Vergleicht man einen Menschen mit dem Motor, so muss man feststellen, er ist eine
Spitzenkonstruktion der Natur. Was dem Menschen bei der Konstruktion von Motoren nicht gelungen ist, alle Vorteile der drei beschriebenen Verbrennungsmotoren zu vereinen, ist der Natur mit der
Funktion des menschlichen Stoffwechsels gelungen. Der Mensch kann nicht nur unterschiedliche „Kraftstoffe“ tanken, er kann sogar parallel unterschiedliche „Kraftstoffsorten“ zur Energiegewinnung
nutzen. Die Energiegewinnung aus der Fettverbrennung würde dem Diesel, die Kohlenhydratverbrennung dem Benzin (beide aerob à mit Sauerstoff) und die
Kohlenhydratverstoffwechselung ohne Sauerstoff (anaerob) dem Super entsprechen. Jeder Mensch vereint also Veranlagungskomponenten eines Marathonläufers,
eines Allrounders und eines Sprinters in sich. Warum kann nun aber nicht jeder einen Marathon unter 2:30 h oder 100 m in weniger als 10 Sekunden laufen? Jeder Mensch bekommt sozusagen seine
persönliche maximale „Motorleistung“ mit der Genetik in die Wiege gelegt. Der eine wird auf Grund seiner gesamten genetischen Voraussetzungen (Stoffwechsel, Muskulatur, Körpergeometrie,..) eher zum
Marathonläufer, der andere zum Sprinter und ein dritter Allrounder tendieren. Das heißt, jeder kann sein persönliches Optimum im Rahmen seiner genetischen Grenzen ausreizen und seinen ganz
individuellen „Motor“ (Stoffwechsel) trainieren. Das setzt voraus, dass ich meinen „Motor“ kenne und den „Kraftstoff-MIX“ (Ernährung) tanke, welcher ihm gut tut. Damit ein „Motor“ effektiv läuft,
muss ich ihn fahren (trainieren). Jeder menschliche Stoffwechsel „Motor“ ist einmalig. Was für den einen gilt, muss nicht zwangsläufig für den anderen gut
sein. Benutze ich den Motor kaum, fordere ihn nicht, versorge ihn mit falschem Kraftstoff (individuell falsche Ernährung), geht er langsam kaputt. Nach Jahren mangelnder Bewegung falscher Ernährung
stellen sich unsere Zivilisationskrankheiten (Diabetes, Bluthochdruck, Übergewicht,…) ein.

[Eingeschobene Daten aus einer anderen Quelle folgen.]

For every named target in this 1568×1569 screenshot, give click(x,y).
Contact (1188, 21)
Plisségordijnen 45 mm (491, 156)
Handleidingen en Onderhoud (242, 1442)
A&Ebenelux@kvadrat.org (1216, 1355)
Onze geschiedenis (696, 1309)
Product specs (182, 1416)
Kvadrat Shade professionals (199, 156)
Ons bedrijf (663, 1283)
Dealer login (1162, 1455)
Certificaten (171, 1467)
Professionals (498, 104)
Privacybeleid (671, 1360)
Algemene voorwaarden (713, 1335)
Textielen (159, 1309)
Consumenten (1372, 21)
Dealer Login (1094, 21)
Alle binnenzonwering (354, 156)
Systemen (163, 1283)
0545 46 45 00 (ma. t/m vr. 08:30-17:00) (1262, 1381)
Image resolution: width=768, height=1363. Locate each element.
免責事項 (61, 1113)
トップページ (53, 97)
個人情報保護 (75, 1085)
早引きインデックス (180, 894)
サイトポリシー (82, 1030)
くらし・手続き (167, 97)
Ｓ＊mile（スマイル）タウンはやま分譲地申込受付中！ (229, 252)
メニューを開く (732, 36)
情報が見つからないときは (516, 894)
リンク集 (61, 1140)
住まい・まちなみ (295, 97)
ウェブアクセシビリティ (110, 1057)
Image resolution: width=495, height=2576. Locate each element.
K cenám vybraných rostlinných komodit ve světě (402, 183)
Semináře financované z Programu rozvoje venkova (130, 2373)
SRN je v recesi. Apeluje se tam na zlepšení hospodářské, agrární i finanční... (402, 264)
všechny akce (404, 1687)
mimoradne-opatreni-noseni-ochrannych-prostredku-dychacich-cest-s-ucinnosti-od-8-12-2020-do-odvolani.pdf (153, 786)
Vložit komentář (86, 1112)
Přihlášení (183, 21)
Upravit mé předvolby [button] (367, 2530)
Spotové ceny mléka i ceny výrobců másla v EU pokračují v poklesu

Woher weiß ich aber, ob mein Motor richtig funktioniert? Beim Auto kann man über den
Abgastest genau das Verbrennungsverhalten des Motors analysieren und den Motor auf Grundlage dieser Daten so einstellen, dass er im Rahmen seine Möglichkeiten optimal funktioniert. Nichts anderes
passiert bei der Spiroergometrie. Die Abgase unseres Stoffwechsels (die Atemluft) werden analysiert und liefern uns unsere ganz persönlichen Daten über unseren Stoffwechsel. Ich erfahre, in welchen
Pulsbereichen mein Stoffwechsel die Energie aus Fetten oder/und Kohlenhydraten gewinnt, aufs Auto bezogen, in welchen Drehzahlbereichen mein Motor Diesel, Benzin oder Super verbraucht. Nur wenn man
diese ganz individuellen Größen kennt, kann man sein Training und seine Ernährung so verändern, dass der persönliche Erfolg kein Traumziel bleibt.